Directions:
Every entry, start to finish, should be printed verbatim without pictures.
——
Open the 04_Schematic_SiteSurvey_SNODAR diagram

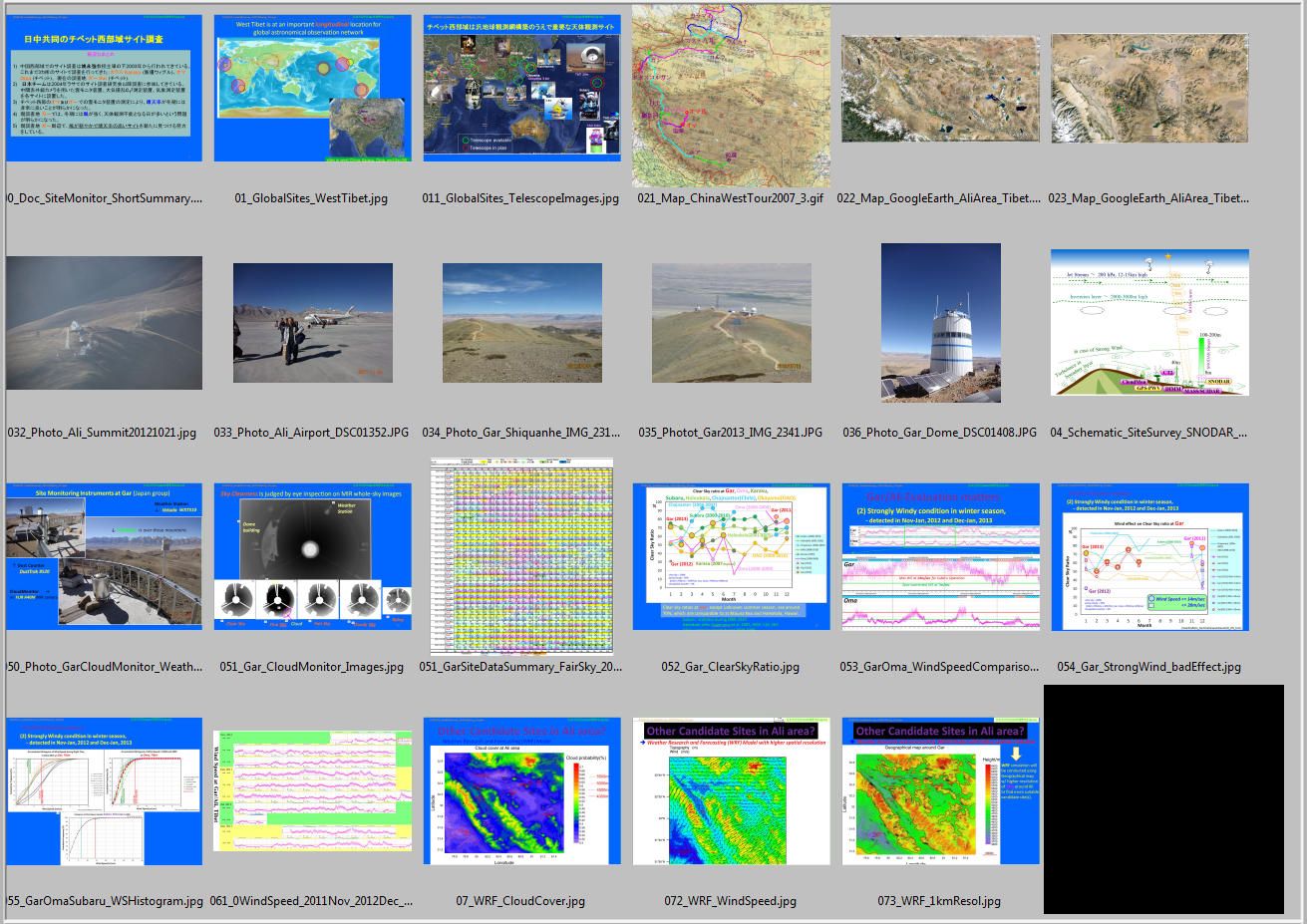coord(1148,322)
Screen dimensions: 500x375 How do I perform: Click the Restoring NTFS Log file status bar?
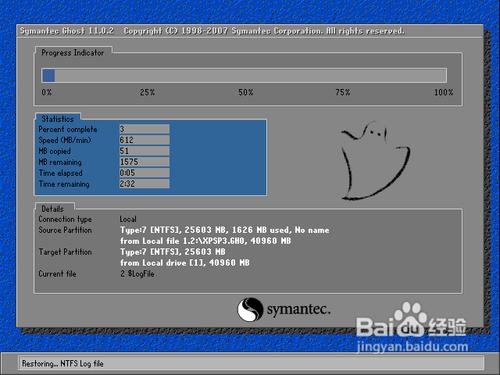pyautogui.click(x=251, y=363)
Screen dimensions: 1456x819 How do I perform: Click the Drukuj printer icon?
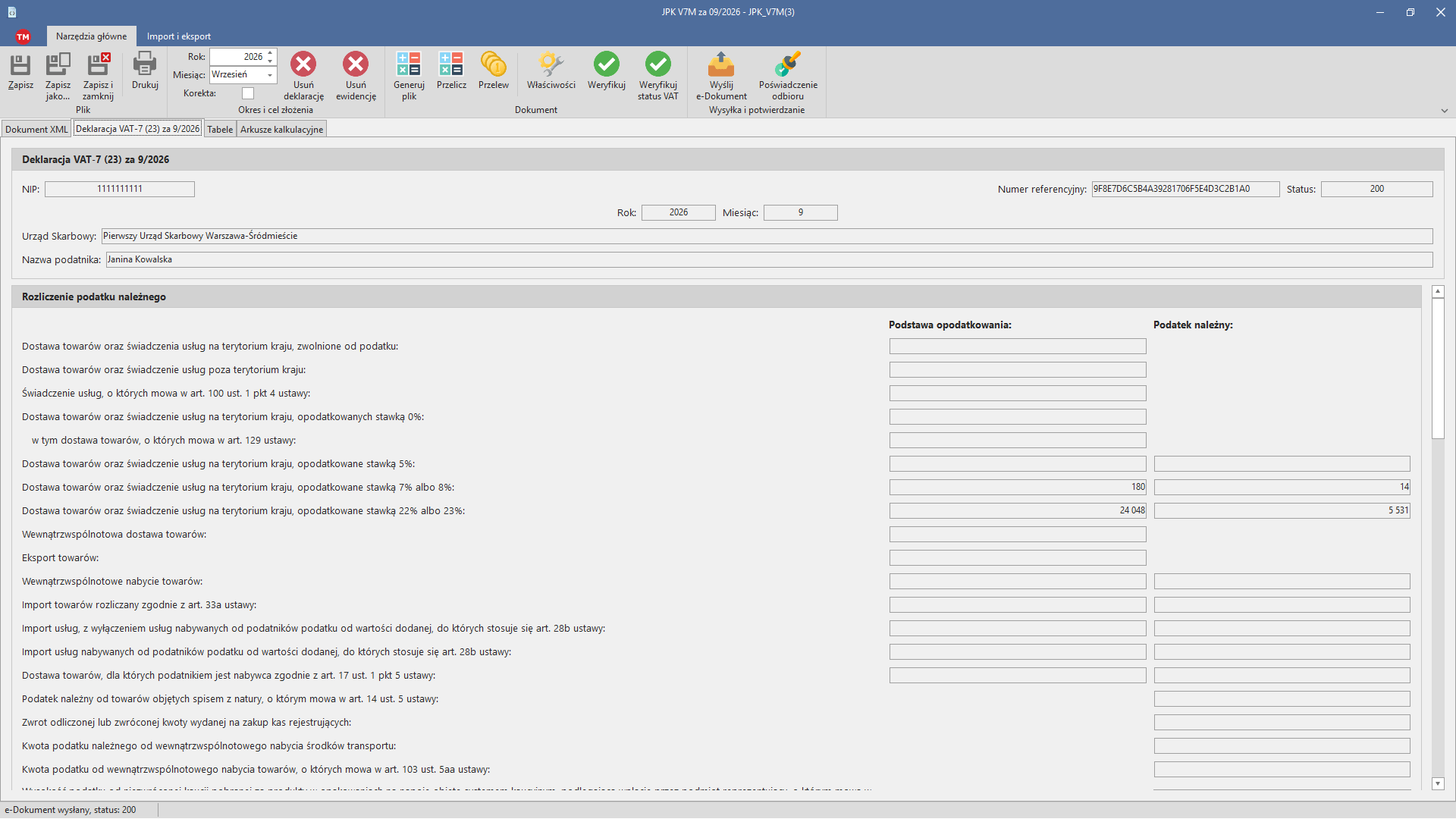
——
Finished exercise:
Open the 04_Schematic_SiteSurvey_SNODAR diagram

coord(1148,322)
Screen dimensions: 500x375 How do I perform: Click the Restoring NTFS Log file status bar?
pyautogui.click(x=251, y=363)
Screen dimensions: 1456x819 How do I perform: Click the Drukuj printer icon?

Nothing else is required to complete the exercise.